From: Prospective strategies to delay the evolution of anti-malarial drug resistance: weighing the uncertainty

Figure 1

The evolution of anti-malarial drug resistance. The evolution of anti-malarial drug resistance is shown schematically in three steps: Top) Appearance involves de novo mutation and within-host selection by drugs (brown). Sensitive parasites (black) initially outnumber resistant mutants (red), but after treatment, the proportion of parasites that are resistant (blue) increases, and so too does the likelihood of transmitting a resistant parasite. Middle) Emergence involves sporadic appearance (red) and stochastic establishment.

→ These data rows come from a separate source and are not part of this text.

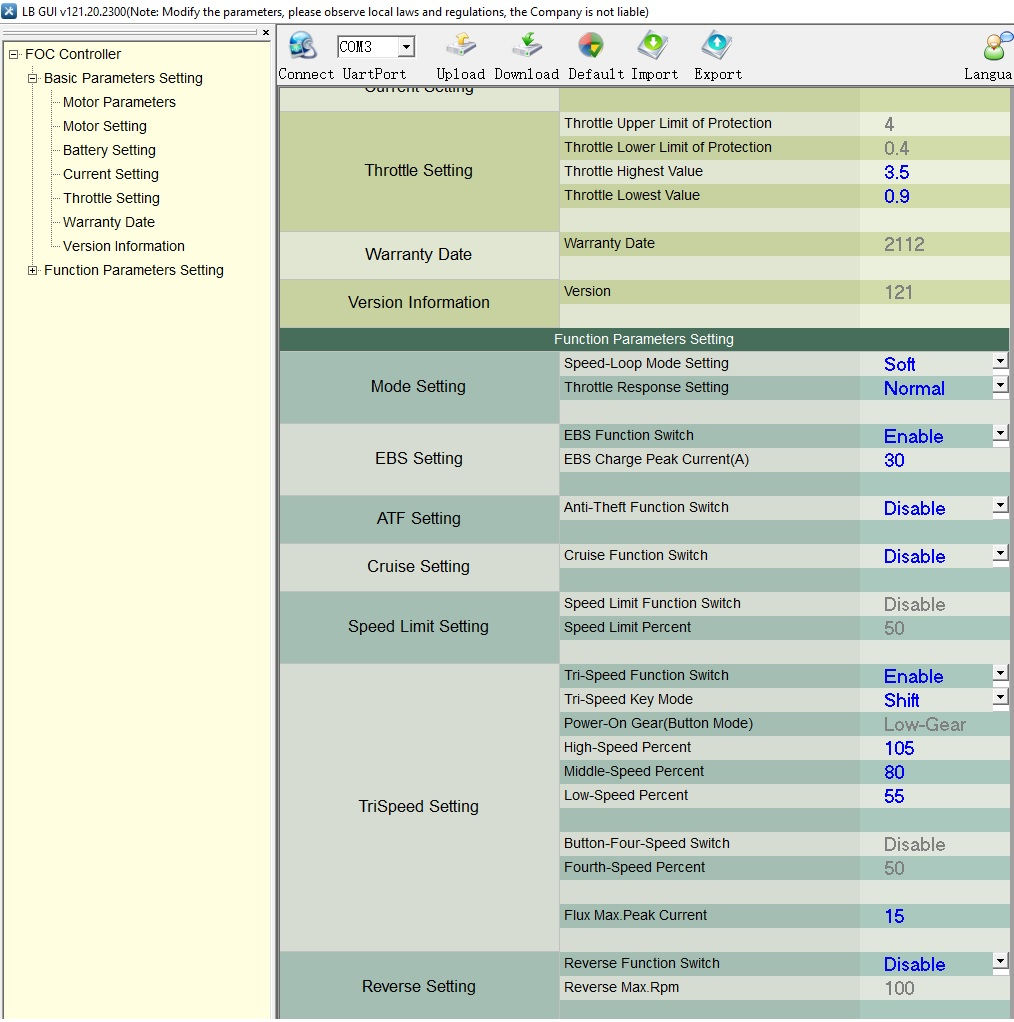Click the Upload parameters icon

click(x=460, y=47)
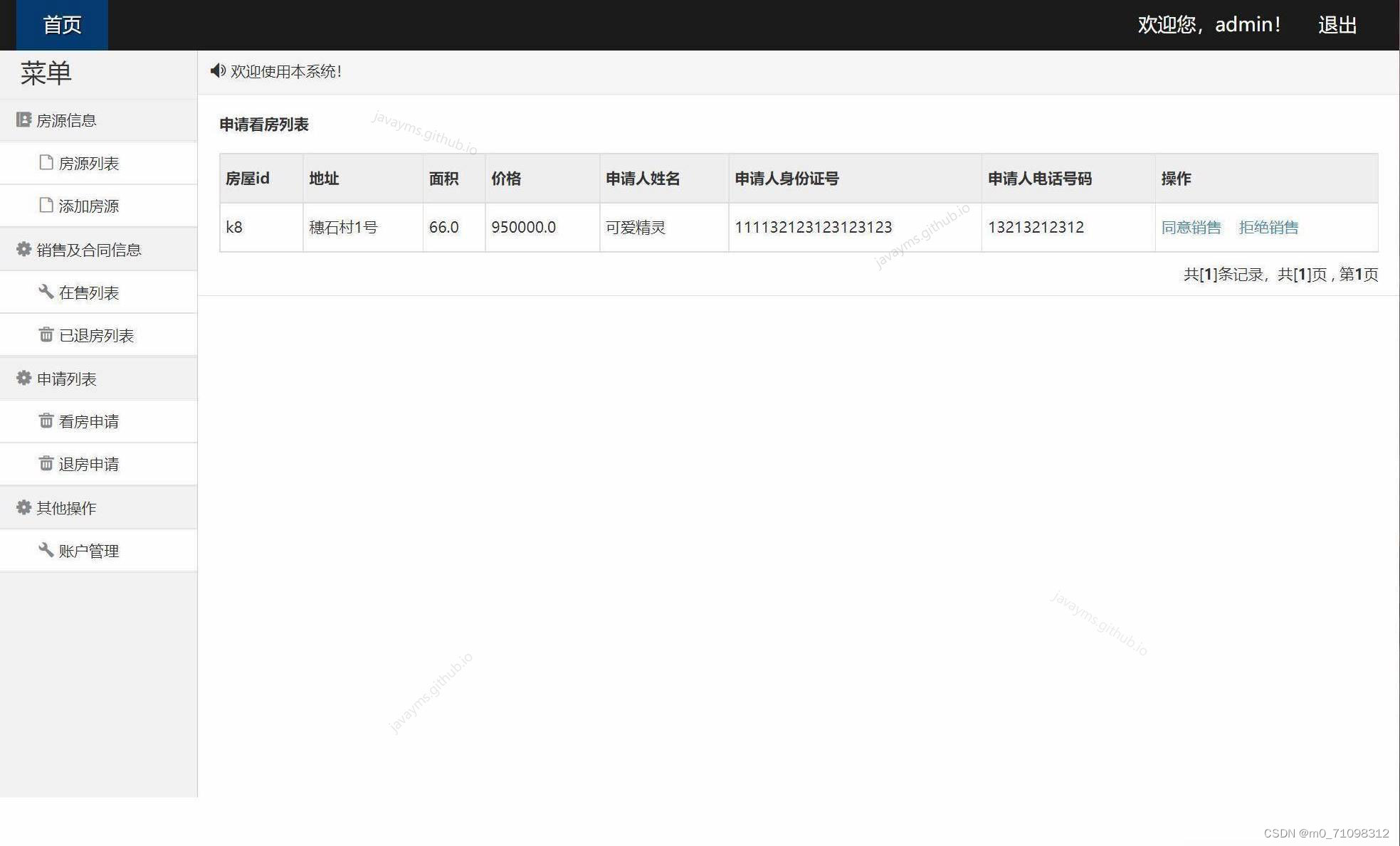Log out using the 退出 link
Screen dimensions: 1400x846
[1337, 25]
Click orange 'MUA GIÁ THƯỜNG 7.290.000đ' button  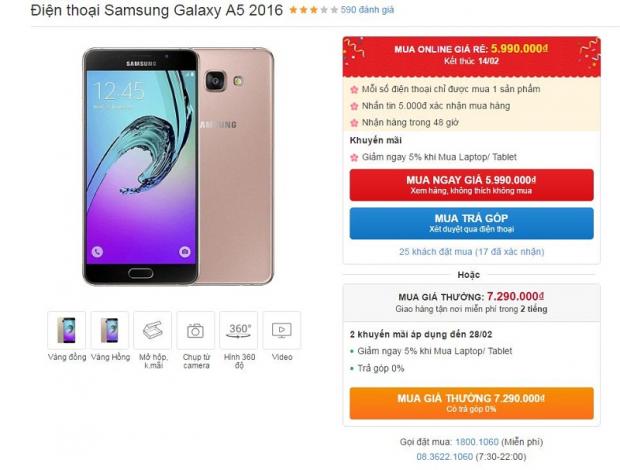tap(471, 403)
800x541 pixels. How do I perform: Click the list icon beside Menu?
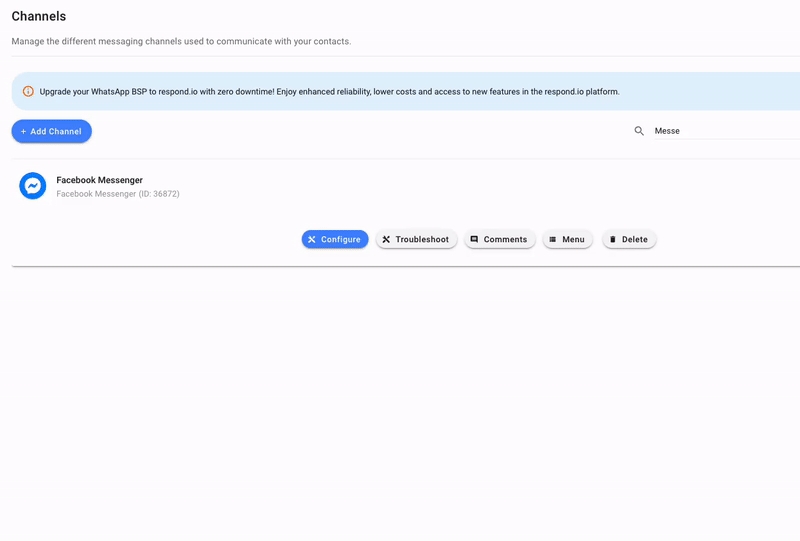(552, 240)
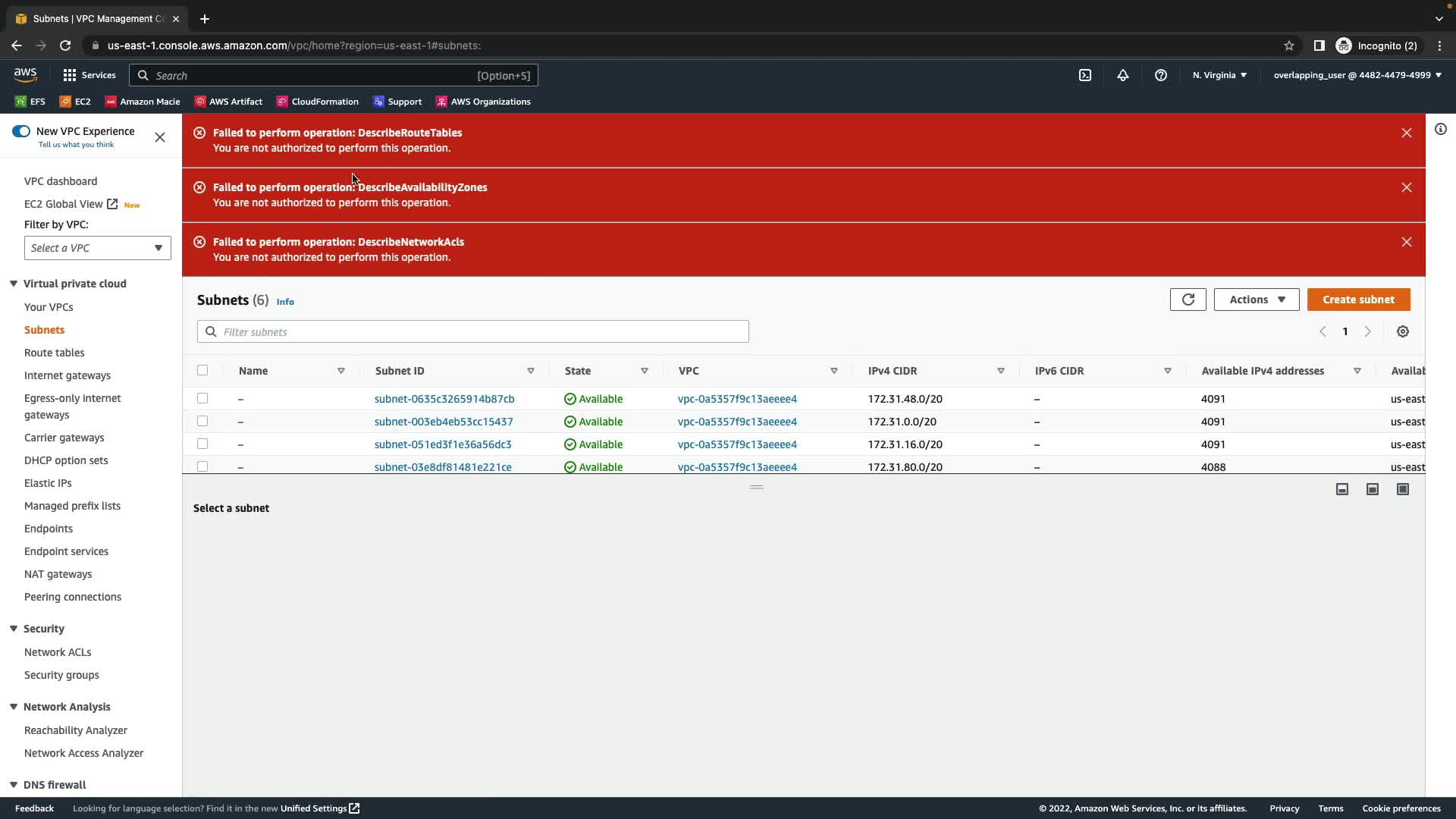Viewport: 1456px width, 819px height.
Task: Open subnet-003eb4eb53cc15437 link
Action: click(x=444, y=422)
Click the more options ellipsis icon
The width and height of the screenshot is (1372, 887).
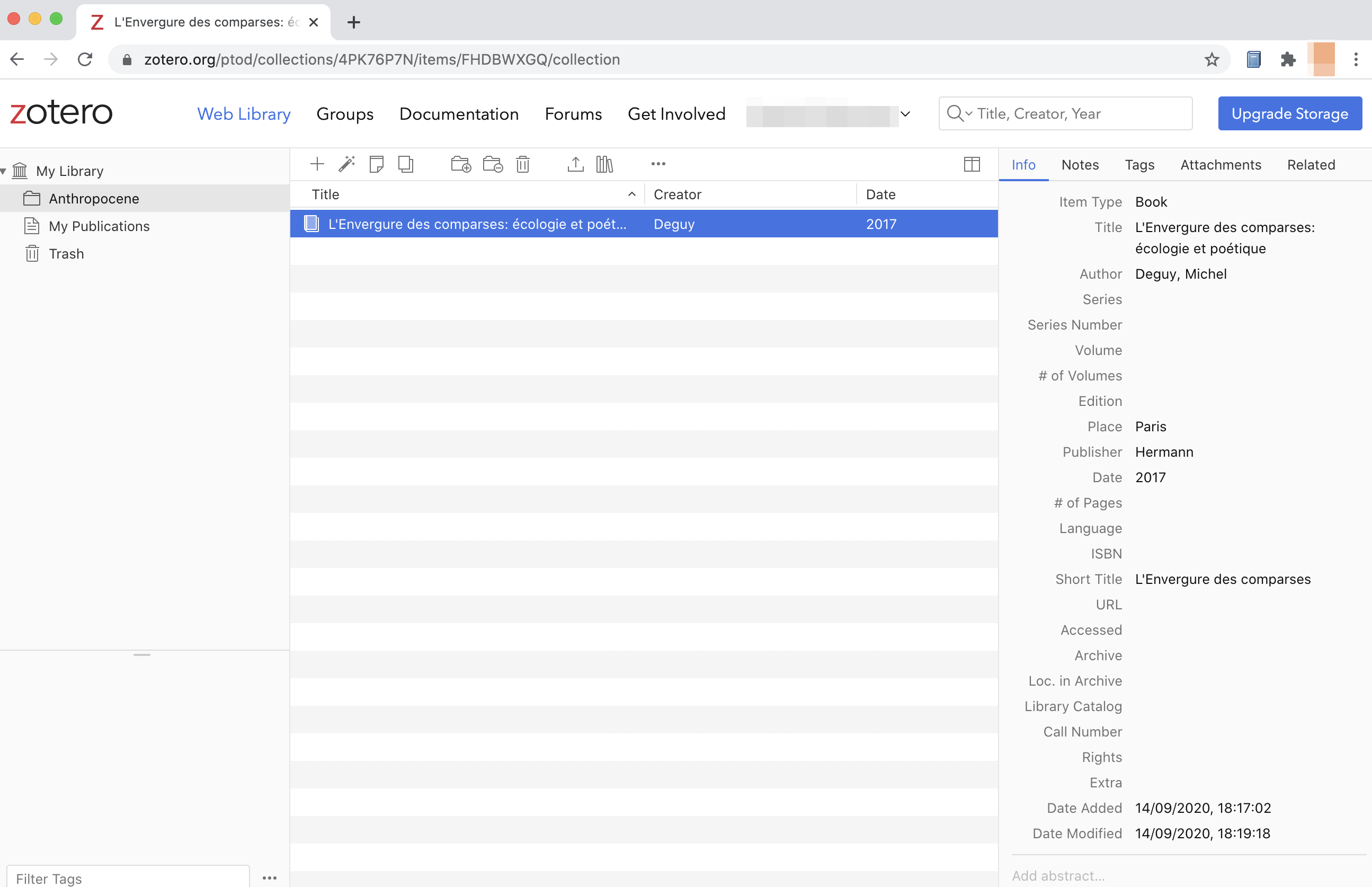coord(658,163)
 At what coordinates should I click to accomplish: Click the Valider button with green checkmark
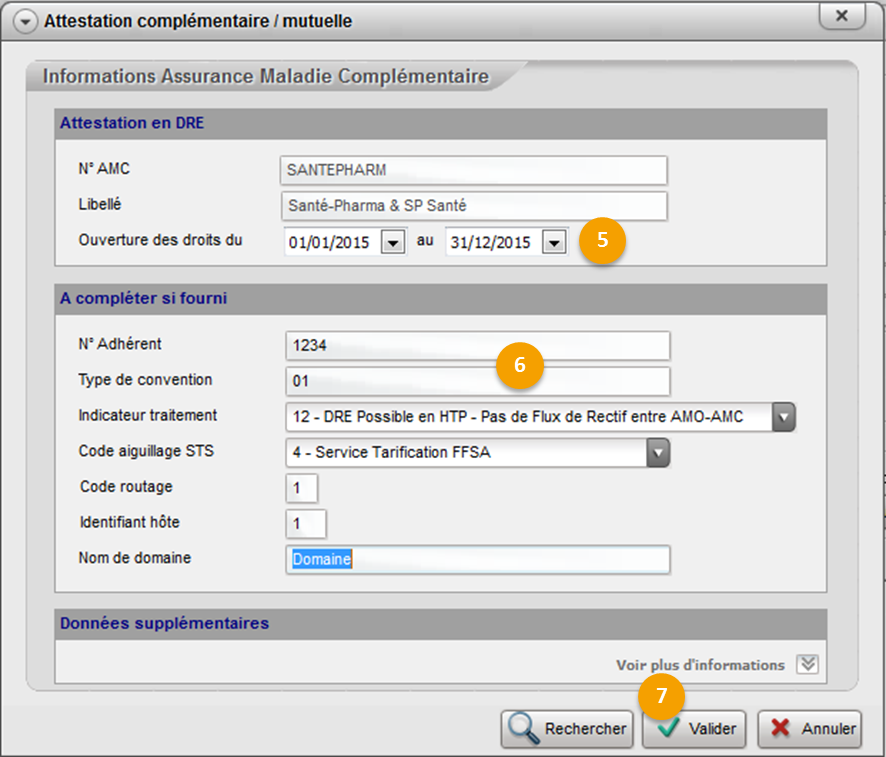pyautogui.click(x=697, y=729)
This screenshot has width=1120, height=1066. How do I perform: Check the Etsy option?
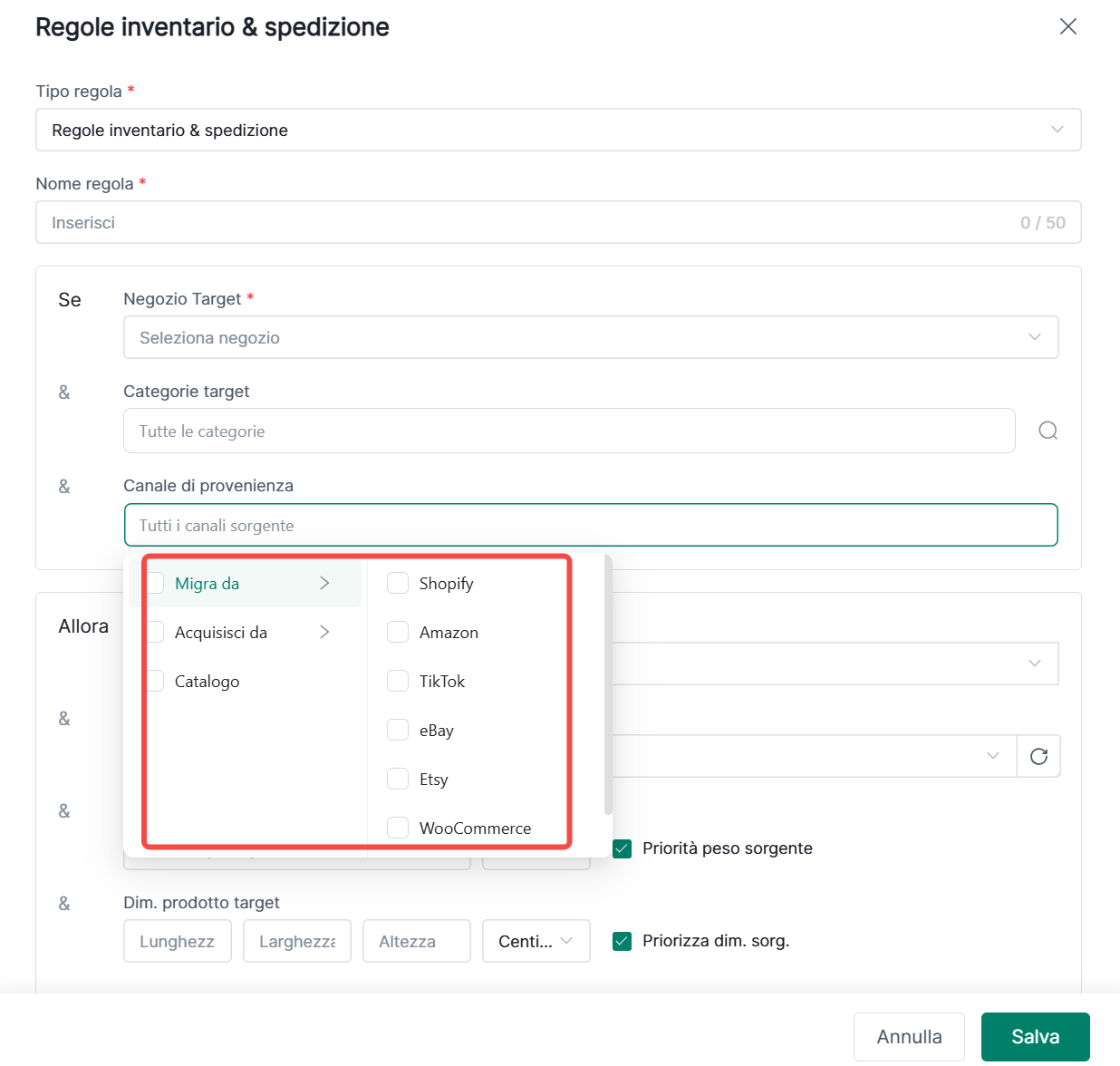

Establishment involves generating "progeny" (infected humans) and becoming common enough to avoid stochastic fadeout. In the generations after appearance, the number of progeny fluctuates. This was simulated as an evolving branching process and illustrated with vertical lines whose thickness corresponds to the number of progeny in that generation. In the figure, the last one successfully established, defined as a point when 100 "offspring" existed with positive fitness, and spread was considered virtually certain. Bottom) After emergence, the spread of resistance was simulated in simple epidemiological models. Starting from 100 individuals who carried resistant parasites, the time to failure (10%, dashed line) depended strongly on the human population size (H).